Sebanyak 16 tim putra dan delapan tim putri akan bersaing pada regional terakhir sebelum fase nasional atau The Nationals yang berlangsung di Universitas Pelita Harapan (UPH), Karawaci, Tangerang, Banten, pada 24-31 Mei.
“Secara pembinaan, level Jakarta memang sudah melampaui kota-kota lain di Indonesia,” kata pemain Universitas Sultan Agung Tirtayasa (Untirta) Muhammad Tirta Dunda dalam keterangan resminya, Sabtu.

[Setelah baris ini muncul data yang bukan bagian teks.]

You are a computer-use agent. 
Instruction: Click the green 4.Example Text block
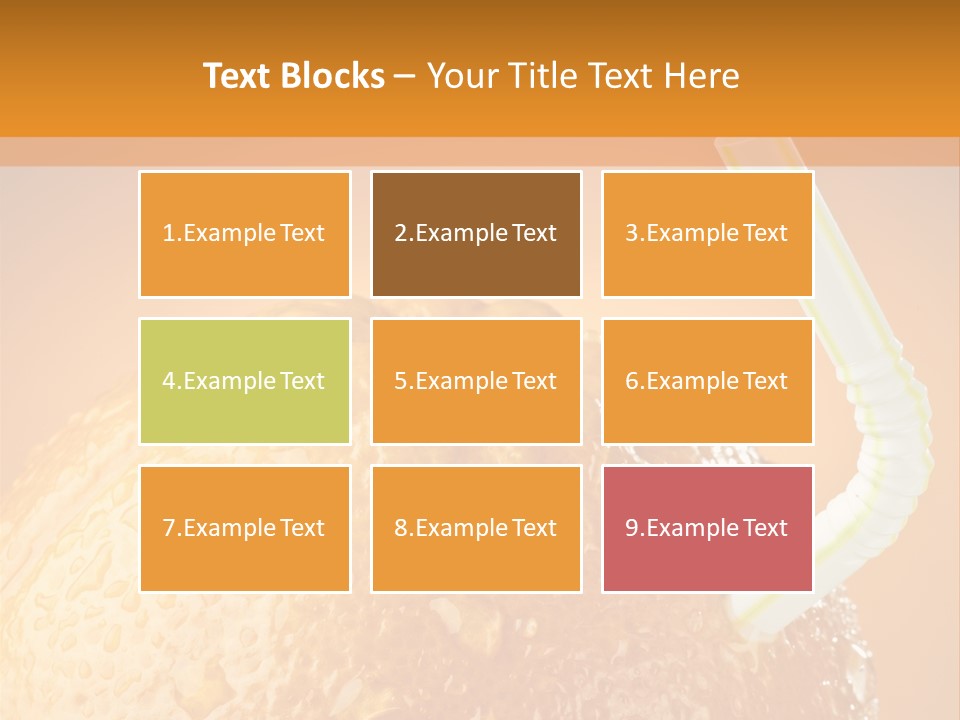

Regional Jakarta menjadi zona kedua setelah Surabaya yang memenuhi kuota maksimal peserta. Sejumlah kampus unggulan seperti Institut Perbanas Jakarta dan tuan rumah UPH diperkirakan kembali menjadi pesaing kuat dalam perebutan tiket menuju The Nationals.
Namun, status unggulan tidak cukup tanpa pembuktian di lapangan. Manajer tim UPH Dhea Simanjuntak mengatakan kepercayaan antarpemain menjadi modal penting menghadapi ketatnya persaingan.
“Pemain saling percaya, juga percaya kepada pelatih dan program yang sudah dijalani. Yang terpenting adalah fokus pada tujuan,” ujar Dhea.
Sementara itu, Untirta yang tergabung di Grup B bersama Universitas Darma Persada, Universitas Trisakti, dan Universitas Budi Luhur ingin menjadikan Campus League sebagai ajang menunjukkan eksistensi mereka di level nasional.
“Campus League akan menjadi awal yang bagus untuk tim-tim kampus di Jakarta seperti kami juga. Kami akan membuktikan bahwa Untirta ada dan hidup,” kata Tirta Dunda.
Atmosfer kompetitif Regional Jakarta melanjutkan tensi tinggi yang sebelumnya terjadi di Regional Bandung. Pada seri tersebut, Universitas Kristen Maranatha berhasil mendominasi setelah tim putra dan putrinya sama-sama merebut gelar juara dan memastikan tiket ke The Nationals.